Nurse practitioners,(NPs), physician assistants (PAs) and clinical nurse specialists (CNS’s), collectively called advanced practitioners (APs), can be found in every aspect of health care.
Their popularity and wide spread use is in response to the need for more providers and the growing ranks of underserved population groups.
The Feldsher, a surgeon-barber of the Russian Army, a position created in the mid 1600’s, is the first recorded organized effort of training personnel to assist physicians. The army medic first emerged in the 1890’s.
In response to the shortage of primary care providers and the increasing needs of the population, Eugene Stead, MD, at Duke University Medical Center in Durham, N.C., established the first PA training program.
He capitalized on the number of Navy corpsmen returning from Vietnam who were unable to find civilian jobs that made use of their field training. Dr. Stead employed many principles learned from World War II when physicians were being fast tracked through training.
Meanwhile, at the University of Colorado in Denver, Loretta Ford, EdD, and Henry Silber, MD, were also faced with the dilemma of providing care to underserved populations. They looked to the training and skills of public health nurses and trained the first NPs. The early graduates were pediatric NPs whose mission was to provide pediatric care to rural areas.

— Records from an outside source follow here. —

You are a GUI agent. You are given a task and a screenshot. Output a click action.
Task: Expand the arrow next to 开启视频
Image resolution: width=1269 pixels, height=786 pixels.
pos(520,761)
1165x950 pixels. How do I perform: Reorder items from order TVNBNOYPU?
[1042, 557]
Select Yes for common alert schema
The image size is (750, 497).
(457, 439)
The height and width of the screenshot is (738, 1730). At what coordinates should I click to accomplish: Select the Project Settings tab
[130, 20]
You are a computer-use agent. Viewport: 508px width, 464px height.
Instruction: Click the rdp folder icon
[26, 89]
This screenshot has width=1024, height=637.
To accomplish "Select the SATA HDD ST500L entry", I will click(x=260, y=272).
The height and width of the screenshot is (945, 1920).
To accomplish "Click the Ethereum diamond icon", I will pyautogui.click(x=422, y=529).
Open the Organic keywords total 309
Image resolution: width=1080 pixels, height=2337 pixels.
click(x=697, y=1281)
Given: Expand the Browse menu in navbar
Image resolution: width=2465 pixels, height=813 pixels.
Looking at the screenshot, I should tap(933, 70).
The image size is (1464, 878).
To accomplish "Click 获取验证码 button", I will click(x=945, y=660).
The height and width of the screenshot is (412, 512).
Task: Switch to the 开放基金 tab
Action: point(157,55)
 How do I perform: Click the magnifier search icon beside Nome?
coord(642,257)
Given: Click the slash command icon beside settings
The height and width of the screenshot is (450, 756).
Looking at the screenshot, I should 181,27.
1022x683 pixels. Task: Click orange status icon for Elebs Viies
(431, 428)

Today, APs are frequently found in urology and nephrology practices in both the inpatient and outpatient setting. While use of APs has been primarily in North America, the concept is catching on internationally and these professionals are playing a larger role in health care world wide.
A practice enhancement
APs enhance a practice, according to Michael Allon, MD, Professor of Medicine University of Alabama in Birmingham. “APs have become an integral part of outpatient nephrology practice,” he said, adding that they serve as “the eyes and ears of the nephrologists in the outpatient dialysis unit ensuring optimal medical care.” In addition, they enable nephrologists to bill for the highest level of MCP visits.”
In CKD clinics, Dr. Allon noted, APs provide close oversight and management of complications of kidney disease and education of patients and families. “The AP can facilitate the transition to dialysis,” he said.
APs also play a large role in treating the renal transplant clinic both in the hospital and outpatient setting. A growing number of programs use advance practitioners as transplant coordinators, capitalizing on their abilities to make medical judgments, order tests, and prescribe medications.
Nearly half of the practicing PAs work in surgery. Recognizing the need for well trained first assistants, surgeons have utilized PAs at higher rates than expected. PAs also are found working as hospitalists as well as in primary care and specialty practices. Many teaching hospitals are looking to APs to fill the gap created by reduced resident hours.
States regulate the scope of practice so there are some differences from state to state and even among institutions. In all cases, however, the AP is a graduate of an approved program and has national certification.
Numerous studies and surveys have supported and underscored the value of APs. A 2008 study at Duke University suggested the efficiency of the health care system was positively impacted by PAs. Health Economics included PAs in its list of recession-proof jobs and they were listed in US News and World Report’s top 10 jobs for the coming decade.
Likewise, there are studies attesting to the economic feasibility of advanced practice nurses. They have shown adding NPs to a practice decrease patient cost and increased practice revenue. The Renal Physician Association (RPA)’s 2009 benchmarking survey noted that practices with an AP were more likely to be in the top performers in their region for income generation.